Posted on 5/23/11 at 6:37 pm to
Posted by Bayou Tiger
Member since Nov 2003
3660 posts
Posted on 5/23/11 at 6:37 pm to
quote:

Got it now. The higher the benchmark rate you put into your formula, the more your NPV increased, showing that NPV is the more exact fundamental formula, although people usually prefer the ease of using IRR in practice.
Actually, my point is that IRR is still in fact the most useful result. Instead having to assume a discount rate to test at various points for positive NPV, you now know that NPV is positive if discount rate or cost or capital is at least 6%. People like to throw IRR under the bus, but even in the example above it is superior to NPV if interpreted rigorously.
Posted by Doc Fenton
New York, NY
Member since Feb 2007
52698 posts
Posted on 5/23/11 at 6:42 pm to
quote:

People like to throw IRR under the bus, but even in the example above it is superior to NPV if interpreted rigorously.


Hmmmm, that's not the way I interpret it...
Posted by kfizzle85
Member since Dec 2005
22022 posts
Posted on 5/23/11 at 6:45 pm to
Well, for whatever its worth, we usually had to plot npv/irr on charts, so that's pretty common now. I'm not sure I follow your irr v npv superiority argument, so I'm not arguing against you.
Posted by TheHiddenFlask
The Welsh red light district
Member since Jul 2008
18384 posts
Posted on 5/23/11 at 10:03 pm to
Interesting. Haven't sen you around here before, which is surprising after that knowledge drop.

Entries on locating words and elements
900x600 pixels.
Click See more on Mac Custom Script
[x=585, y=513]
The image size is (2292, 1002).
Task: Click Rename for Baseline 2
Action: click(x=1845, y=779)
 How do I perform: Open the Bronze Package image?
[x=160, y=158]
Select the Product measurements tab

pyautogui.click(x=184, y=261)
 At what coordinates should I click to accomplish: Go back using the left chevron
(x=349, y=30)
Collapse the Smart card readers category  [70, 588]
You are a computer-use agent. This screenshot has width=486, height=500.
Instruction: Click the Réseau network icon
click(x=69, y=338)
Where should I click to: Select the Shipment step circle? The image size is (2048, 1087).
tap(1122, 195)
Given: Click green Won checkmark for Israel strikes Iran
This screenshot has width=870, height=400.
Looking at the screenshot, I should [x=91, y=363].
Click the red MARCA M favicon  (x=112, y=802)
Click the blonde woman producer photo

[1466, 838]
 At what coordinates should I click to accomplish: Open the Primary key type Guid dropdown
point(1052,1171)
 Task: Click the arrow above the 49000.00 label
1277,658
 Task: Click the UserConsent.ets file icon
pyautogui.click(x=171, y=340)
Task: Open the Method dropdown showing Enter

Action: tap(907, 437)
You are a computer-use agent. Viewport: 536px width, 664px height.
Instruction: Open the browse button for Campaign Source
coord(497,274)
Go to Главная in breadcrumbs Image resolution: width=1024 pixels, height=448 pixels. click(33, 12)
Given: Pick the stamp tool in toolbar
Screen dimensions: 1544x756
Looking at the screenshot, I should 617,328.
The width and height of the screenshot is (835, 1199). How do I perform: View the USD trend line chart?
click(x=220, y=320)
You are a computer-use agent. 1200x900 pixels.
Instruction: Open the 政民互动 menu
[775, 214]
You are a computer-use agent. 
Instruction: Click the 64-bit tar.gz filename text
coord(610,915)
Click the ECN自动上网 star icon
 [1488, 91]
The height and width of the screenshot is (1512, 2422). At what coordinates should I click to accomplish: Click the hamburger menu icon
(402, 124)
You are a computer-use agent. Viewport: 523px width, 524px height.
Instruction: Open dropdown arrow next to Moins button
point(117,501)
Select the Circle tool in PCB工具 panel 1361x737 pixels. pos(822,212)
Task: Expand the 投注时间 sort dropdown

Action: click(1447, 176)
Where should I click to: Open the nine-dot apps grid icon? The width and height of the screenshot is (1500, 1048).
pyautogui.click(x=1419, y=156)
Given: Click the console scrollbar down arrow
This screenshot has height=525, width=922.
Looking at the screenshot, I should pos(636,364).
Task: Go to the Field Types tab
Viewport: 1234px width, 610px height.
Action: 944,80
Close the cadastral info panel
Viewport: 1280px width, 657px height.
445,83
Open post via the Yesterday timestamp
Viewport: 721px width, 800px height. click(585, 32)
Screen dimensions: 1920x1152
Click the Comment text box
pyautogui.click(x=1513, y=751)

→ What to work on:
Answer these questions about the forum thread:
1. Since when has Bayou Tiger been a member?
2. What location is listed for Doc Fenton?
3. What does kfizzle85 say they usually had to plot on charts?
Rely only on the forum thread for the answers.

→ Response for this exercise:
1. Nov 2003
2. New York, NY
3. npv/irr